• [Prompt] Reproduce the part of the listing below that starts at the line containing "Kurumsal Kimlik (595, 1540)" and ends after the line containing "grEy (172, 578)", character for character with both of those lines included.

--- Begin Dataset extract ---

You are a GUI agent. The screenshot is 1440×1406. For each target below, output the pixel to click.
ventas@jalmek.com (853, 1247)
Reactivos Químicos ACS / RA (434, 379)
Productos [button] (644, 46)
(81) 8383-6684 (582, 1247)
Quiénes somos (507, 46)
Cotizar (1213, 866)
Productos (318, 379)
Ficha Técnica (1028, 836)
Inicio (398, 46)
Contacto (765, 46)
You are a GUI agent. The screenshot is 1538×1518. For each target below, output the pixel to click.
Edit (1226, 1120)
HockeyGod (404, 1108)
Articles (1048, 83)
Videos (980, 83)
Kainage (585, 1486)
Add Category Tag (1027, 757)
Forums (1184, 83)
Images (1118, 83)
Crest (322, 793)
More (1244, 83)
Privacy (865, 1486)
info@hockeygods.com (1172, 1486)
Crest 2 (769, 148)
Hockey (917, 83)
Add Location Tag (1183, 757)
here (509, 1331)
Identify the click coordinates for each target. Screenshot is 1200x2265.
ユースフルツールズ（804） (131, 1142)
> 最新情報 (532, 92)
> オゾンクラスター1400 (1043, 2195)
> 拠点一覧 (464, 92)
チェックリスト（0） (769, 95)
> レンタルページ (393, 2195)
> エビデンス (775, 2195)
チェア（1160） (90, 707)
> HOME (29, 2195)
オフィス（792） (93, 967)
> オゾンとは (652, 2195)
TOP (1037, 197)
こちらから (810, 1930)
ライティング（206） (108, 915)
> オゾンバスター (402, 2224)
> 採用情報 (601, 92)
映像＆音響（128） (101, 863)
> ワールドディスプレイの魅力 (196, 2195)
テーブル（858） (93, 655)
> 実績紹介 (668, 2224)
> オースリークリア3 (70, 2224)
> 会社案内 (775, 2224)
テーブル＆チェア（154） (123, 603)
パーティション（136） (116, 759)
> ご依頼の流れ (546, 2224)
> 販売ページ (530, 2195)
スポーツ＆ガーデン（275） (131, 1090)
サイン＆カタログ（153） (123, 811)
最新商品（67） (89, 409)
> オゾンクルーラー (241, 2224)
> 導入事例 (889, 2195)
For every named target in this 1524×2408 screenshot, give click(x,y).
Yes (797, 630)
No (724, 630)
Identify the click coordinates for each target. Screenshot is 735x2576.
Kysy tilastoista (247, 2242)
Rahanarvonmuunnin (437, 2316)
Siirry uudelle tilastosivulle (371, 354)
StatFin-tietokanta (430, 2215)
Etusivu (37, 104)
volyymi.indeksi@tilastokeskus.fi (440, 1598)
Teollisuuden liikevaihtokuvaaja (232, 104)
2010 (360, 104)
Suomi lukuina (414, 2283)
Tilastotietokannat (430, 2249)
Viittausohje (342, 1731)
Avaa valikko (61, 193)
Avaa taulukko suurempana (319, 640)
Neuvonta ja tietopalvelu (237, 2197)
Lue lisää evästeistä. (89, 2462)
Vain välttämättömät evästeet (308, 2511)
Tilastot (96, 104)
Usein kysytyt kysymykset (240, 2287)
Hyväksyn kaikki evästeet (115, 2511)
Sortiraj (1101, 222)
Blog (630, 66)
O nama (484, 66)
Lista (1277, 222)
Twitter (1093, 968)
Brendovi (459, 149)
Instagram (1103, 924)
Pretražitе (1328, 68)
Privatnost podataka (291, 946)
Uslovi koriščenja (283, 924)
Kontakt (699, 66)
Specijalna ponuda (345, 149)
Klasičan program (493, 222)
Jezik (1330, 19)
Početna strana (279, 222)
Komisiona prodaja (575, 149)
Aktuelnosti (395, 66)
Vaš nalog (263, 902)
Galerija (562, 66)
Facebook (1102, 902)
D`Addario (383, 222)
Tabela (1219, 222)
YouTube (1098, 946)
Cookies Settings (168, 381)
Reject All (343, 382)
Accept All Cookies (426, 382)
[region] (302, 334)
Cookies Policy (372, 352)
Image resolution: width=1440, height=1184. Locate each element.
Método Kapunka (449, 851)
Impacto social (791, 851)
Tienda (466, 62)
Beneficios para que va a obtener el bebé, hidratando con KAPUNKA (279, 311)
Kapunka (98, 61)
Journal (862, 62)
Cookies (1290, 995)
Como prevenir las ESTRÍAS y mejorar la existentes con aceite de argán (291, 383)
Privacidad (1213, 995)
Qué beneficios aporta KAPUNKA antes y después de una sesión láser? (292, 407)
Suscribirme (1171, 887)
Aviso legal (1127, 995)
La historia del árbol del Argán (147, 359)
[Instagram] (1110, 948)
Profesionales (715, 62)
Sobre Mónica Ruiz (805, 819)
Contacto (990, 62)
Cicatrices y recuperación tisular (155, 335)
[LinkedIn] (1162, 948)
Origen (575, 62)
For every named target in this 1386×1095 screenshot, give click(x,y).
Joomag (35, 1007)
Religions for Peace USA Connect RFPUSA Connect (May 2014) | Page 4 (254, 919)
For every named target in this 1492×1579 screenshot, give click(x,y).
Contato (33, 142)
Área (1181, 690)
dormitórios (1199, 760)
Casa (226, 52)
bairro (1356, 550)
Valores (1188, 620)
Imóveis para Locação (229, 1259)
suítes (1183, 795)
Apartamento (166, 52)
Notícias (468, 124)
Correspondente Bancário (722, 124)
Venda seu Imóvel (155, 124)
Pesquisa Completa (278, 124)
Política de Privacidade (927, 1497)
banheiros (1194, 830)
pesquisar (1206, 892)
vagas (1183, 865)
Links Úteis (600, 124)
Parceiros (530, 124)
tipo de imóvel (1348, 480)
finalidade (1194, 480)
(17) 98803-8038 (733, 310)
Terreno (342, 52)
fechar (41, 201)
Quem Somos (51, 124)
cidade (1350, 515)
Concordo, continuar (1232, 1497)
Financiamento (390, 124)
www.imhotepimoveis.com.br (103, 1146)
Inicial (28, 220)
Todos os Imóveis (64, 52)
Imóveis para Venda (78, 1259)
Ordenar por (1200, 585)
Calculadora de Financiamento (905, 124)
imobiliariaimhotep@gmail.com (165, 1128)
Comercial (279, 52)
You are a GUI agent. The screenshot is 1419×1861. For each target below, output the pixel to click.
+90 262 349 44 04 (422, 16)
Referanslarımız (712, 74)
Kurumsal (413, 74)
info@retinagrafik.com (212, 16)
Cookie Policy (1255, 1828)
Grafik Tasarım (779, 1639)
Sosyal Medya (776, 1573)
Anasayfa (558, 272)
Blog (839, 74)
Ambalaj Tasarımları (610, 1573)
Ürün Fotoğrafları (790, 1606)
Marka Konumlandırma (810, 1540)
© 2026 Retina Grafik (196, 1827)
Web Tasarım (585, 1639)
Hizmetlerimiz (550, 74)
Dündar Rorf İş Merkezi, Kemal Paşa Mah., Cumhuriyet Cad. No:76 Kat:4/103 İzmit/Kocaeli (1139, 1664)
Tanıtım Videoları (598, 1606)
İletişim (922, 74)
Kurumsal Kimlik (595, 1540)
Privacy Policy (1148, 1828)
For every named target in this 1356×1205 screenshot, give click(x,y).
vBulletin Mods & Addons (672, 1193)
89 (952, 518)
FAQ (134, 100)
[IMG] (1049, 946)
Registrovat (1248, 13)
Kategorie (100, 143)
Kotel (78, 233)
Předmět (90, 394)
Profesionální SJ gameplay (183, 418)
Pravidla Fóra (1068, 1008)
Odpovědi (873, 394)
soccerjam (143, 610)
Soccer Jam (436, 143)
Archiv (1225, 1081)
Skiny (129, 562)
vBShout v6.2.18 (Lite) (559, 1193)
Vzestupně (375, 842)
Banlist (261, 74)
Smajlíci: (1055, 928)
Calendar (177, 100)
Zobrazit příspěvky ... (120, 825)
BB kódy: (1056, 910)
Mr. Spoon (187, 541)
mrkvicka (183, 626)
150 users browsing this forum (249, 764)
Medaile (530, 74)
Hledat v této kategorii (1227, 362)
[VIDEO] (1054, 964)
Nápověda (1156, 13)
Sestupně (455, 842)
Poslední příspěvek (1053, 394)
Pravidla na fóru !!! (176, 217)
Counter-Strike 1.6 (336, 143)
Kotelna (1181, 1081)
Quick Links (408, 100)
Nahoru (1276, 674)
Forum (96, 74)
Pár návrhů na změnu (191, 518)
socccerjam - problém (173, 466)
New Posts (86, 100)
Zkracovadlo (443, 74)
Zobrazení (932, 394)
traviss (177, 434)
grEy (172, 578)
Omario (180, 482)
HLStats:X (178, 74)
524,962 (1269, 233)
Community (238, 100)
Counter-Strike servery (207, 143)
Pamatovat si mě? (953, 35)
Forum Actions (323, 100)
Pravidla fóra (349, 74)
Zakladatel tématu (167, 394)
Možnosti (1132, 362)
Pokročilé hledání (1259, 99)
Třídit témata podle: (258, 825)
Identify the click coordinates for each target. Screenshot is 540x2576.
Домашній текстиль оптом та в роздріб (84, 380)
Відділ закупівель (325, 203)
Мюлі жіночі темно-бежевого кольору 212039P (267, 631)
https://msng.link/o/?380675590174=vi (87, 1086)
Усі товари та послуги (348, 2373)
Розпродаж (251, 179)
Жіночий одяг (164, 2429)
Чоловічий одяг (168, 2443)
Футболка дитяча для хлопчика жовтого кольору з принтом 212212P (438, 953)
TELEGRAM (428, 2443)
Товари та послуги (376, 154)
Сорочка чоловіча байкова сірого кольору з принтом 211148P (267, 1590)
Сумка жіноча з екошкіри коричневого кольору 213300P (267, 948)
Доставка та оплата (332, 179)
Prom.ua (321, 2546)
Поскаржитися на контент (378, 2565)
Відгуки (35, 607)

--- End Dataset extract ---

• [Full solution]
Kurumsal Kimlik (595, 1540)
Privacy Policy (1148, 1828)
For every named target in this 1356×1205 screenshot, give click(x,y).
vBulletin Mods & Addons (672, 1193)
89 (952, 518)
FAQ (134, 100)
[IMG] (1049, 946)
Registrovat (1248, 13)
Kategorie (100, 143)
Kotel (78, 233)
Předmět (90, 394)
Profesionální SJ gameplay (183, 418)
Pravidla Fóra (1068, 1008)
Odpovědi (873, 394)
soccerjam (143, 610)
Soccer Jam (436, 143)
Archiv (1225, 1081)
Skiny (129, 562)
vBShout v6.2.18 (Lite) (559, 1193)
Vzestupně (375, 842)
Banlist (261, 74)
Smajlíci: (1055, 928)
Calendar (177, 100)
Zobrazit příspěvky ... (120, 825)
BB kódy: (1056, 910)
Mr. Spoon (187, 541)
mrkvicka (183, 626)
150 users browsing this forum (249, 764)
Medaile (530, 74)
Hledat v této kategorii (1227, 362)
[VIDEO] (1054, 964)
Nápověda (1156, 13)
Sestupně (455, 842)
Poslední příspěvek (1053, 394)
Pravidla na fóru !!! (176, 217)
Counter-Strike 1.6 (336, 143)
Kotelna (1181, 1081)
Quick Links (408, 100)
Nahoru (1276, 674)
Forum (96, 74)
Pár návrhů na změnu (191, 518)
socccerjam - problém (173, 466)
New Posts (86, 100)
Zkracovadlo (443, 74)
Zobrazení (932, 394)
traviss (177, 434)
grEy (172, 578)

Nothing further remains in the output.